Remains of wooden ship appear, then disappear on beach in North Rustico, P.E.I. | 24CA News
What seems to have been the bow of a picket schooner has attracted consideration on a seaside in North Rustico, P.E.I., a decade after native residents say it was final seen in the identical spot.
Brendon Peters lives not removed from the seaside, and remembers the final time the sands drifted away, revealing the picket construction beneath.
“My brother Norman Peters, a.k.a. the Bearded Skipper, took quite an interest in it. He did some research, and he got some people to look at it,” Peters mentioned.
“They came back with the finding that it was an old schooner that went aground here in 1879. It was the Carrie F. Butler, with 300 barrels of mackerel on board.”

When the shipwreck reappeared shortly after Christmas, Brendon Peters headed to the web to search out out extra concerning the schooner, and located some studies in The Charlottetown Examiner a few ship from Gloucester, Mass.
“About a week or two later, the captain or the owner of the vessel auctioned everything off. They had an auction right here on the beach, anything that was left on board,” Peters mentioned.
“They sold all the rigging and everything. It was just left with bare bones sitting here. So the rest is history.”
What is it?
Photos of the picket form began to seem on social media after Christmas, together with a debate over what the items had been — a shipwreck or a part of an outdated wharf?
“I started putting my little two cents worth in, and some people said ‘No, it’s part of an old wharf,'” Peters mentioned.
“I would say, ‘I have never ever seen a wharf in the shape of a bow.’ Maybe they did build them like that, I don’t know. But I still say it is the Carrie F. Butler.”

On his most up-to-date go to to the seaside, Peters mentioned the picket stays are disappearing again into the sand, much like what occurred 10 years in the past.
“I came down Saturday and there was people buzzing around, and they were saying, ‘Where is it?’ I said, ‘Well, it’s buried most of it, but you can see it right here, part of it,'” Peters mentioned.
“You can see the outline of the bow, but if you would’ve been here December 26, you would have seen the whole thing.”

Buried historical past
The P.E.I. Museum and Heritage Foundation’s schooling and programming co-ordinator, Jason MacNeil, mentioned individuals in maritime areas have a particular relationship with the ocean and shipwrecks.
He has his personal story of a P.E.I. shipwreck, from 2007, when a ship destroyed within the Yankee Gale, appeared on a seaside close to French River, P.E.I.

“We went to see it, and it was sitting up on top of the sand all nicely.
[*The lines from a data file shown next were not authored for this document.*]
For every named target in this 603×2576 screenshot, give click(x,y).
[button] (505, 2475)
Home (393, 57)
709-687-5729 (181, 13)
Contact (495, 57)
And then whenever we went out to get it, it was buried, so we had to spend three weeks digging it up out of the sand,” MacNeil mentioned.
“We had some of the pieces looked at, and they were made out of white oak, which was the same material that was used by the Americans in the Yankee Gale.”

MacNeil mentioned the truth that the shipwrecks seem and disappear provides to their mystique.
“It makes it more essential to see it when it’s there,” he mentioned.
“That’s what the sea and the sand do, right? They expose things temporarily, and then before you know it, it’s all shifted and everything is gone again.”